> EXTRAIT
8La fuite du temps, qu’expérimente toute vie, nous pouvons la reconnaître ou l’identifier davantage dans la terrible figure de Cronos, qui nous dit que le temps est dévorateur, qu’il consomme et consume ses enfants, inexorablement, comme on le voit figuré dans la peinture de Goya.

9Qu’est-ce qui peut nous sauver du temps dévorateur, sinon une autre figure du temps : création contre destruction, l’idée d’un temps sans cesse recommencé…

10La notion de salut n’est pas présente dans la pensée grecque, c’est seulement par la manière de conduire notre vie que nous pouvons nous immortaliser, autant que faire se peut. Toutes les réalisations humaines sont frappées de fugacité, de caducité, pourtant certaines sont dignes de mémoire, elles peuvent subsister, partiellement sauvées de l’oubli, dans la mesure où les hommes ont le désir de se souvenir et de transmettre.

11Dans les textes bibliques, la figure centrale de la destruction mais aussi du Jugement et de la Révélation, de ce qui vient à la fin des temps, de ce qui vient clore le temps du monde et ouvrir sur un autre temps, se nomme Apocalypse, ce qui signifie « Dévoilement ». Plus près de nous, comme un écho lointain, Hölderlin, dans le poème qui porte pour titre le nom de l’île apocalyptique, celle de Jean, Patmos, commence ainsi : « Proche et difficile à saisir est le Dieu./ Mais où est le danger croît aussi ce qui sauve. » Notre incertitude présente face aux représentations du temps grandit à la mesure du désenchantement du monde.

12Le temps, comme Janus, reste toujours bifrons (au moins !). L’Apocalypse annonce la fin : l’ange enroule la voûte céleste dans le Jugement dernier de Giotto à la chapelle Scrovegni, mais aussi la venue des cieux nouveaux et d’une terre nouvelle. Il faut que quelque chose finisse pour que du nouveau advienne.

13Qu’est devenu le recours qui existait alors, semble-t-il, soit dans le rappel et le récit du temps fondateur mythique où, par la parole, se rejoue l’origine et s’annule ce qui s’est passé, soit dans l’attente du salut qui vient ?

14« Les temps sont proches », « je viendrais », l’appel du « Viens », l’imminence d’un à venir ponctuent le texte apocalyptique. Face au désordre sans cesse renaissant des choses ou des hommes, à tout ce qui ne cesse de se défaire, au simple passage du temps donnant inévitablement lieu à la prolifération des déliaisons, aux maux innombrables, à la montée sourde de périls, identifiables ou non, le salut, s’il est attendu, est toujours situé dans un ailleurs temporel, passé ou futur, jamais au présent.

> CONSIGNE
D'après l'extrait sur les figures du temps, que signifie le nom « Apocalypse » ?

> DONNÉES
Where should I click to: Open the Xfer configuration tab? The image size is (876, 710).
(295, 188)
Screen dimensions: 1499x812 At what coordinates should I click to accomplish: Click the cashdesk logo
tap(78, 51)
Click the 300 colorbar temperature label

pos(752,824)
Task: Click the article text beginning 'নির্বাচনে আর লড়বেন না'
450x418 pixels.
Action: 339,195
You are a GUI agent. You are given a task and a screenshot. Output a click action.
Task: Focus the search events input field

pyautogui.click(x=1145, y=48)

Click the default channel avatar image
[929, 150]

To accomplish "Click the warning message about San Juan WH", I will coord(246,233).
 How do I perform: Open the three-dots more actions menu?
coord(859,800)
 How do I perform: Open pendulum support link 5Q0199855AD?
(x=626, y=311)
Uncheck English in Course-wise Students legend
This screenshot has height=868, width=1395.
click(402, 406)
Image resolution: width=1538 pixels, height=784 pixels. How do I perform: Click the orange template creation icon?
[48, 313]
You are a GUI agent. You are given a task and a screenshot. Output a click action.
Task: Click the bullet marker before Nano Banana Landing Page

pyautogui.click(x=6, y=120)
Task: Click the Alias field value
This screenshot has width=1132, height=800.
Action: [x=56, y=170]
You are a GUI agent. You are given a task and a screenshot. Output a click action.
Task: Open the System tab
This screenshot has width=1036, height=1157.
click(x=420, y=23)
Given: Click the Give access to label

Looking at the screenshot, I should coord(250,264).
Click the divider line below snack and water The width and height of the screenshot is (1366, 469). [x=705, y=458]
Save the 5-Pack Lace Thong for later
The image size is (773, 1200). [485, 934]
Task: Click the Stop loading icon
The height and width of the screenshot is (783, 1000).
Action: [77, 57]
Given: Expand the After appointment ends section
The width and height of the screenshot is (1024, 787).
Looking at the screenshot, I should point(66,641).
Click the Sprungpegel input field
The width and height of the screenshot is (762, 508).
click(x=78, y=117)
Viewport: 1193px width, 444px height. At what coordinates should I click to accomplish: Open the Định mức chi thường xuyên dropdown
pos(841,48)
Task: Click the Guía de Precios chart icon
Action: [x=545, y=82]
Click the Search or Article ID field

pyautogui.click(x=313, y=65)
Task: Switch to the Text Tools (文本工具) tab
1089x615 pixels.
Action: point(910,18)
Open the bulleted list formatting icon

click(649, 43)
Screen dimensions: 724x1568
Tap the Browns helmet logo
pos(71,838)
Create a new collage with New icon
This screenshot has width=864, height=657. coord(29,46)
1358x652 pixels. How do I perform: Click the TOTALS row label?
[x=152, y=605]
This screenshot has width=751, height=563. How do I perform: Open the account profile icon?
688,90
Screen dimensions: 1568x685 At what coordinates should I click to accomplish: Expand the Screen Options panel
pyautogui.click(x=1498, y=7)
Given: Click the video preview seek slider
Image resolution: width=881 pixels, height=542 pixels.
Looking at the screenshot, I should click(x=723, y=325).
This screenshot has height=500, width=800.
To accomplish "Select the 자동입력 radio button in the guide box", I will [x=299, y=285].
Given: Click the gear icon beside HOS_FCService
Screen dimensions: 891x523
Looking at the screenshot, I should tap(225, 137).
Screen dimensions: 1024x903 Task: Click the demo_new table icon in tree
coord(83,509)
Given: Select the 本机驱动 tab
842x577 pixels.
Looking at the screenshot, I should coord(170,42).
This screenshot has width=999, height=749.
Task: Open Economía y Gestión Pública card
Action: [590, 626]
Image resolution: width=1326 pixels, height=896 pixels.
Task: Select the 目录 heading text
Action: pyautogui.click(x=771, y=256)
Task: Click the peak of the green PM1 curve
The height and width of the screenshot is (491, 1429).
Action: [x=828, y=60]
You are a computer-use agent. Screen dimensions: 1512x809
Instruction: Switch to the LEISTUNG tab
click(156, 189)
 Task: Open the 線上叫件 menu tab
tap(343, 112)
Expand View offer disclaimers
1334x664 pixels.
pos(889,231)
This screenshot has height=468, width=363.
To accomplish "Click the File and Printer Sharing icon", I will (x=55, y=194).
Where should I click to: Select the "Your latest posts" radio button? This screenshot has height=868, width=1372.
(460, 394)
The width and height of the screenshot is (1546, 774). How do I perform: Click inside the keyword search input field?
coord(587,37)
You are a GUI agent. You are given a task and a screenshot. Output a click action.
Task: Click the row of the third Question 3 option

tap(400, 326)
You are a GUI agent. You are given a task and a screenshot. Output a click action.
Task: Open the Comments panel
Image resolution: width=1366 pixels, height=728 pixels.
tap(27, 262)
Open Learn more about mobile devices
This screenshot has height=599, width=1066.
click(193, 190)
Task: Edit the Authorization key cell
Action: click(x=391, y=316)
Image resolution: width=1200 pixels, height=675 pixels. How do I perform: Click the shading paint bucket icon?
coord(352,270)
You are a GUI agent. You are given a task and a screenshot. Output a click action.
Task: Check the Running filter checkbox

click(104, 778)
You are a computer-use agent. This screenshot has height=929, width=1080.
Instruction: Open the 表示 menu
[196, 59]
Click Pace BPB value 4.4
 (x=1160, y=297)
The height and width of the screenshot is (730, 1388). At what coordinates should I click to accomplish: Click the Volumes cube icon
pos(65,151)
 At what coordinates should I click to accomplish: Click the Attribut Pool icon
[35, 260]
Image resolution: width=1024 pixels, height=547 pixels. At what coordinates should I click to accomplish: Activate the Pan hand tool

> RÉPONSE
Il signifie « Dévoilement ».